EGU2020-12298
https://doi.org/10.5194/egusphere-egu2020-12298
EGU General Assembly 2020
© Author(s) 2020. This work is distributed under
the Creative Commons Attribution 4.0 License.

Effects of Sensor Response and Gust Duration on Maximum Wind Gust Measurements and Data Homogenisation

Amir Ali Safaei Pirooz1, Richard G.J. Flay2, Lorenzo Minola3, Cesar Azorin-Molina4,5, and Deliang Chen6
Amir Ali Safaei Pirooz et al.
  • 1Department of Mechanical Engineering, The University of Auckland, Auckland, New Zealand (asaf433@aucklanduni.ac.nz)
  • 2Department of Mechanical Engineering, The University of Auckland, Auckland, New Zealand (r.flay@auckland.ac.nz)
  • 3Regional Climate Group, Department of Earth Sciences, University of Gothenburg, Gothenburg, Sweden (lorenzo.minola@gu.se)
  • 4Regional Climate Group, Department of Earth Sciences, University of Gothenburg, Gothenburg, Sweden (cesar.azorin@uv.es)
  • 5Centro de Investigaciones sobre Desertificación – Spanish National Research Council (CIDE-CSIC), Moncada (Valencia), Spain (cesar.azorin@uv.es)
  • 6Regional Climate Group, Department of Earth Sciences, University of Gothenburg, Gothenburg, Sweden (deliang@gvc.gu.se)

Wind speed data recorded using different signal-processing procedures can introduce errors in the wind speed measurements. This study aims to assess the effects of a set of various moving average filter durations and turbulence intensities on the recorded maximum gust wind speeds. For this purpose, a series of wind-tunnel experiments was carried out at the University of Auckland, New Zealand, on the widely-used Vaisala WAA151 cup anemometer. The variations of gust and peak factors, and turbulence intensities measured by the cup anemometer as a function of the averaging duration and turbulence intensity are presented.
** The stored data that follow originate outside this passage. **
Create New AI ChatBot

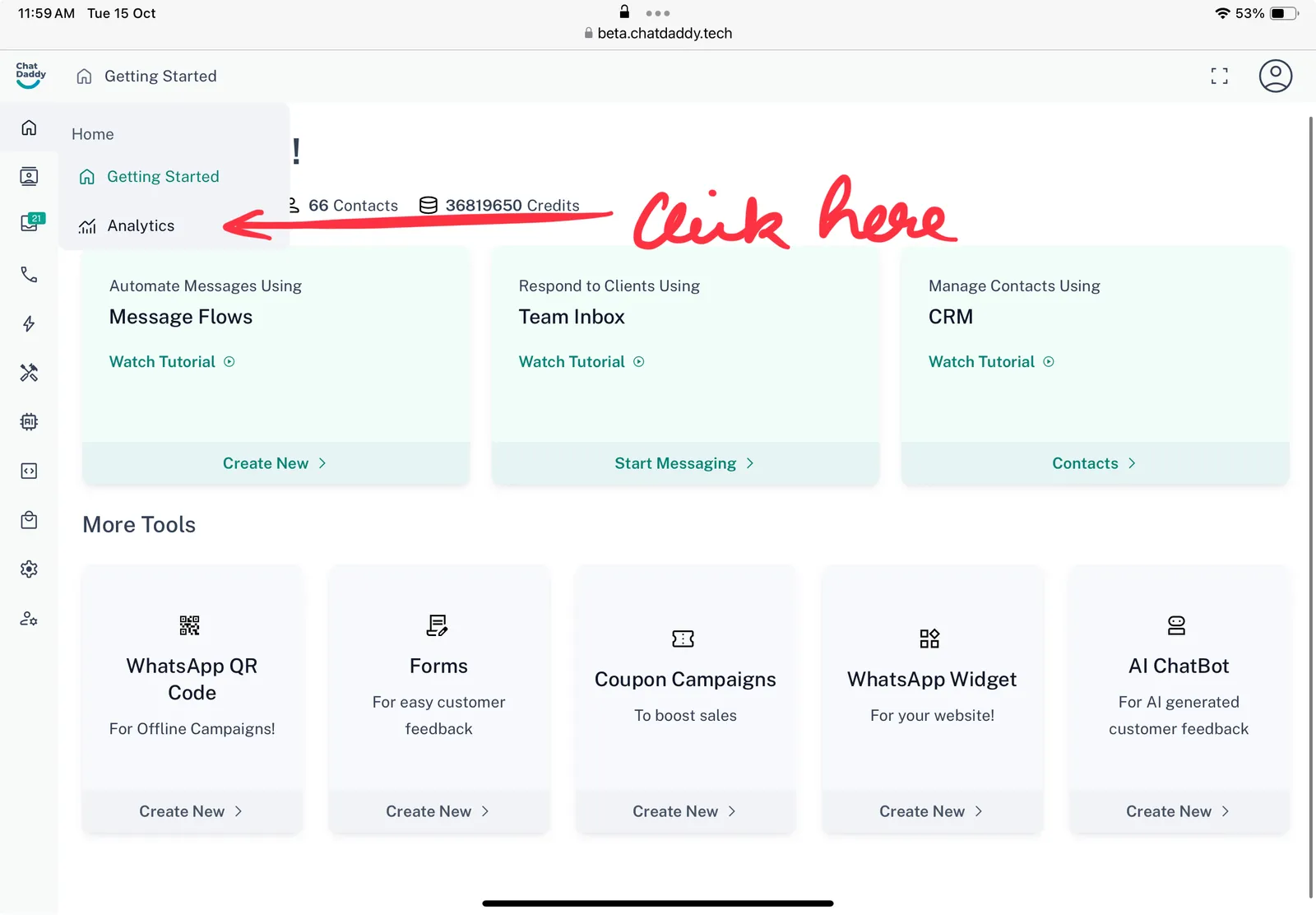[x=1178, y=811]
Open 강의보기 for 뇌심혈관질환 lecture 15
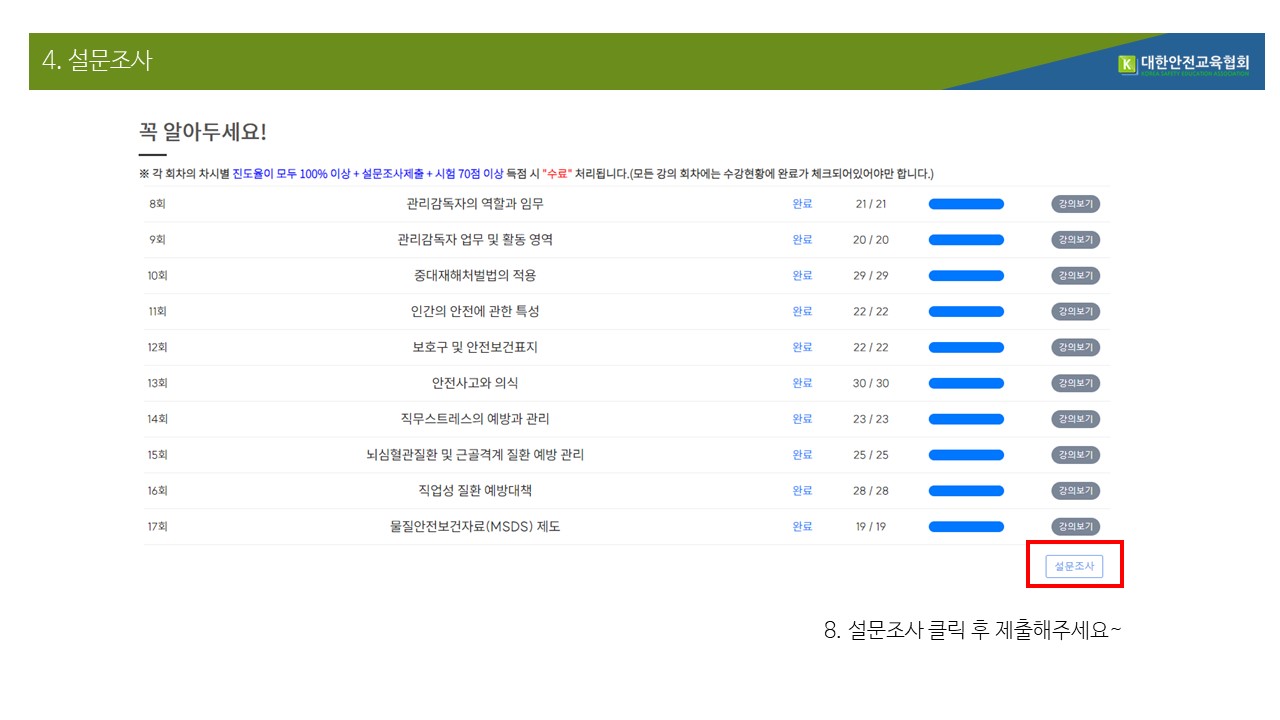Screen dimensions: 1280x720 click(x=1075, y=455)
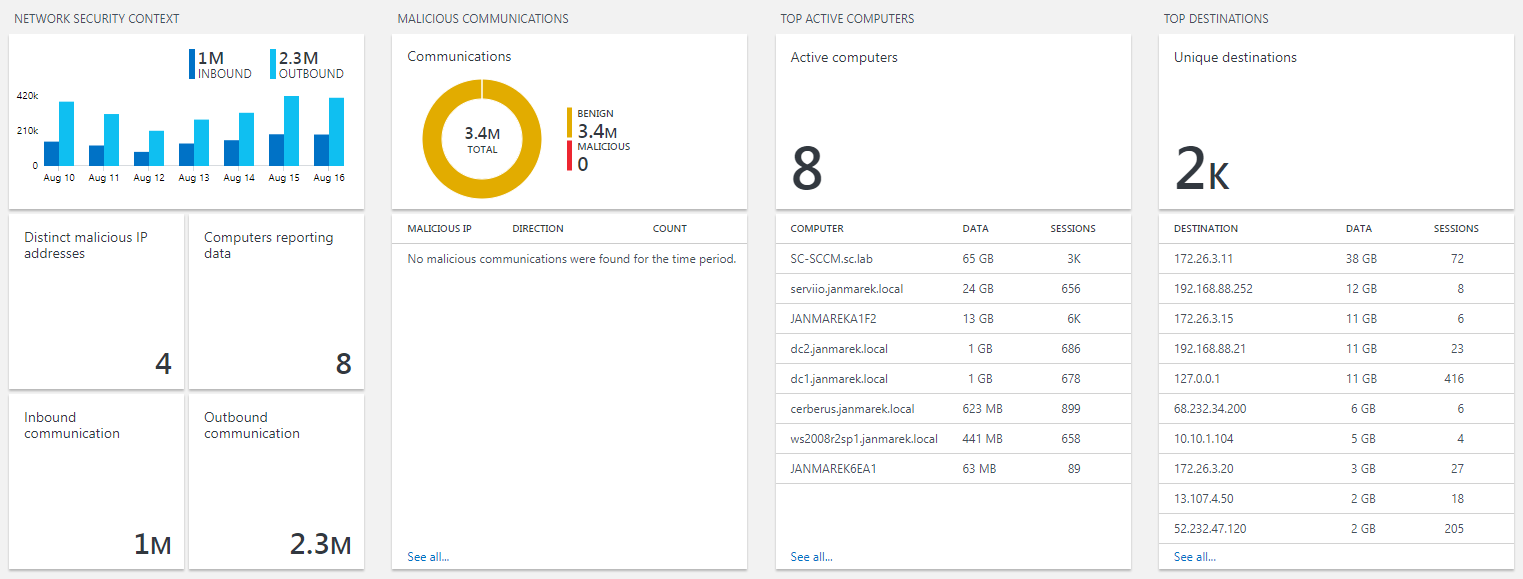Viewport: 1523px width, 579px height.
Task: See all top destinations
Action: tap(1194, 557)
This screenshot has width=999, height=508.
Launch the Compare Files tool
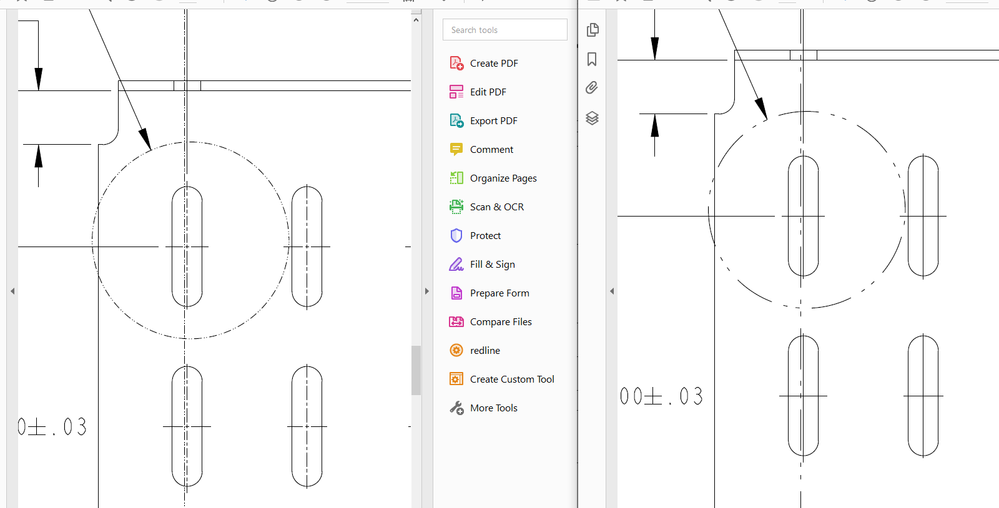[x=500, y=322]
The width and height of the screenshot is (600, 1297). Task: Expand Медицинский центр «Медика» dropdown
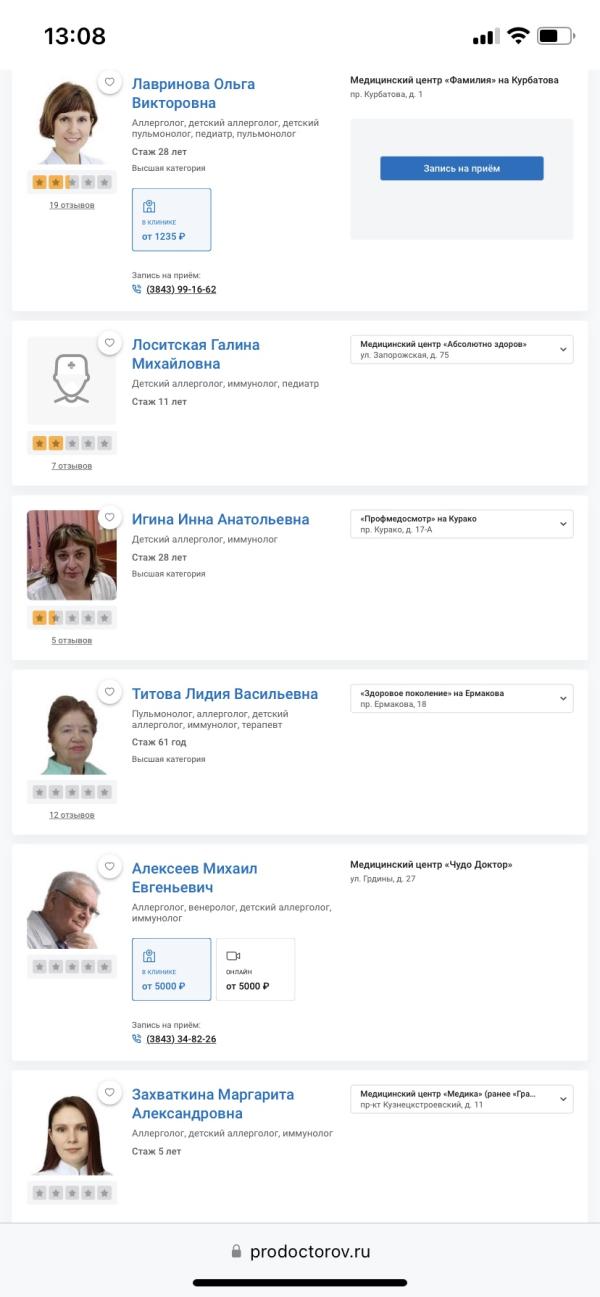(x=563, y=1099)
The wind-tunnel results are compared with values computed from a theoretical approach, namely random process and linear system theory, and the results were also validated against values reported in the literature where possible.

To summarise, the major findings of this experimental study are:

  1. The results show that increasing the effective gust duration reduces both the gust and peak factors, resulting in an underestimation of maximum gust wind speeds and an overestimation of minimum gust wind speeds.
  2. The maximum difference between gust factors obtained for high (e.g. 3-s to 5-s) and low (raw, unfiltered measurements) gust durations reached values of 25% – 30% for the high turbulence conditions, and up to 5% – 10% for low turbulence intensities.
  3. Gust factor ratios, an important parameter that allow the measurements from a specific gust duration to be converted to other gust durations of interest, are reported for various gust durations as a function of turbulence intensity.
  4. The differences and gust factor ratios computed in this study can be applied directly to full-scale measurements, and can be used in several research areas, including analysing and homogenisation of historical wind speed time series, comparing gust climatologies of countries where different gust durations have been adopted, and so on. These factors clearly play an essential role in meteorological, climatological and wind engineering studies.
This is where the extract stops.